Alkisah, suatu ketika Abul Qasim al-Jili menjenguk lbrahim bin lshaq al-Harbi yang sedang mengidap suatu penyakit parah yang nyaris membuatnya meninggal dunia.
Sebagaimana dijelaskan oleh Ibnu al-Jauzi dalam kitabnya Shifat ash-Shafwah, kepada Abul Qasim, Ibrahim al-Harbi berkata, “Wahai Abul Qasim, aku menghadapi sebuah perkara besar dengan putriku.” Ibrahim kemudian memanggil putrinya, sambil berkata , “Berdirilah! Temuilah pamanmu!”
Putri lbrahim al-Harbi kemudian keluar. Sembari melepas kerudung yang menutup wajahnya, lbrahim kembali berkata kepada putrinya, “lni adalah pamanmu.
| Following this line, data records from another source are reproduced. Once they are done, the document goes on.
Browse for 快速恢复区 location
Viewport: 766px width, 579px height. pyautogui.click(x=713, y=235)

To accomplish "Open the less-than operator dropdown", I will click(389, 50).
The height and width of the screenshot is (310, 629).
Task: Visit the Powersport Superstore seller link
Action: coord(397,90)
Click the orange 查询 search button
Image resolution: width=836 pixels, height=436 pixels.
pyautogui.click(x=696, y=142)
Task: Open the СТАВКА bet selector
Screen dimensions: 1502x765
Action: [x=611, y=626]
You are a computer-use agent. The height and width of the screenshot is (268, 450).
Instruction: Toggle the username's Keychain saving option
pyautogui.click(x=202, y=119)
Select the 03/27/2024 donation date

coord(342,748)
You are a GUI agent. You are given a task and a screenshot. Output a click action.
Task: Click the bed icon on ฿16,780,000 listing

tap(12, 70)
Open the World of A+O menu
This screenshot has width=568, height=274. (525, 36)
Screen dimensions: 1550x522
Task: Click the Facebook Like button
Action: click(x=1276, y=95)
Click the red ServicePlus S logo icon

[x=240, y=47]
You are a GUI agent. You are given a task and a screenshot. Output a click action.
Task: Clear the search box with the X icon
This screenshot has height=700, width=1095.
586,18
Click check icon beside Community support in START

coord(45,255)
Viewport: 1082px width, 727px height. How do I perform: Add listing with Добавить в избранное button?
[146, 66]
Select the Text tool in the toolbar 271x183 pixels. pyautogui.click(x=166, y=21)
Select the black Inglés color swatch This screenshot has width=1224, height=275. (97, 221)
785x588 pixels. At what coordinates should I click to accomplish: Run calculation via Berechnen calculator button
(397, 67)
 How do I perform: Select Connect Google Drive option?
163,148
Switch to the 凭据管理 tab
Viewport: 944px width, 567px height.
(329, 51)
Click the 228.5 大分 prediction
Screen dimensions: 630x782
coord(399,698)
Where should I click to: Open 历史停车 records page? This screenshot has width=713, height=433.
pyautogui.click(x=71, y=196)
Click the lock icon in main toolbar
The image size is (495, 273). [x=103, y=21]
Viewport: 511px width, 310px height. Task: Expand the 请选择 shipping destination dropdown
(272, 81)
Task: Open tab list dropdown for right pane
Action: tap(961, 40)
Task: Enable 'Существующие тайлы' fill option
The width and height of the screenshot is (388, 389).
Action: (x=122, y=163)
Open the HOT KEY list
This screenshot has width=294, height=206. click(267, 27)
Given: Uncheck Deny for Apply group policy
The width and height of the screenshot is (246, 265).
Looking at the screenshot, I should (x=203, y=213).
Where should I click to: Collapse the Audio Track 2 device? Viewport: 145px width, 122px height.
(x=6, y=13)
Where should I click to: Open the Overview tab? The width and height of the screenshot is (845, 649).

Bicaralah dengannya!”
Putri lbrahim kemudian berkata, “Wahai paman, kami menghadapi sebuah masalah besar, tidak di dunia dan tidak pula di akhirat. Sepanjang bulan dan waktu, kami tidak memiliki makanan selain sedikit makanan basah dan garam. Kadang kami makan dengan lauk berupa garam. Kemarin Khalifah Al-Mu’tadhid memberikan uang 1000 dinar; namun ayah tidak mau mengambilnya. Ada orang lain yang juga memberinya uang, namun ayah tidak mau menyentuhnya sama sekali, padahal ia sedang sakit parah.”
Mendengar perkataan putrinya, lbrahim pun menoleh ke arahnya dan tersenyum. Kepada putrinya tersebut, dia kemudian berkata, “Wahai putriku, kamu takut miskin?”
“ lya!” Jawab Putri Ibrahim al-Harbi
Mendengar jawaban anak perempuannya tersebut, Ibrahim pun berkata, “Lihatlah ruangan pojok itu!”
Putri lbrahim kemudian melihat ruangan pojok yang dimaksud oleh ayahnya, dan ternyata di sana ada banyak buku.
Ibrahim al-Harbi lalu berkata kepada putrinya, “Di sana terdapat 12.000 jilid buku. Aku menulisnya dengan tanganku sendiri. Jika aku meninggal, jual lah sebuah buku setiap harinya untuk ditukar dengan uang satu dirham. Barangsiapa memiliki 12.000 dirham, berarti dia bukanlah orang miskin.”
Kekayaan seseorang bukan hanya dihitung dan dilihat dari hartanya saja, namun juga dari ilmu dan pengetahuan, serta akhlak yang dimilikinya. Namun, banyak manusia yang takut miskin karena tidak mendapatkan warisan berupa harta. Padahal, sebaik-baik warisan adalah ilmu pengetahuan yang dibarengi dengan pengamalan dan disebarluaskan, agar bermanfaat untuk umat manusia. Dan salah satu cara agar ilmu itu bermanfaat adalah dengan mengajarkannya dan mengabadikannya melalui sebuah karya.
Allah swt. juga menjanjikan akan mengangkat derajat orang-orang yang berilmu, bukan orang-orang yang berharta. Sebab, ilmu akan menjaga pemiliknya, sedangkan pemilik harta akan menjaga hartanya. Ilmu adalah penguasa atas harta, sedangkan harta tidak berkuasa atas ilmu.
Oleh sebab itu, kekayaan ilmu lebih mulia daripada kekayaan harta. Karena kekayaan harta berada di luar hakikat manusia, seandainya harta itu musnah dalam satu malam, jadilah manusia orang yang miskin seketika. Sedangkan kekayaan ilmu tidak dikhawatirkan kefakirannya, bahkan ia akan terus bertambah selamanya, karena pada hakikatnya ia adalah kekayaan yang paling tinggi. Dan untuk mencapai kekayaan yang paling tinggi, tentu harus digapai dengan berbagai cobaan yang harus dilalui.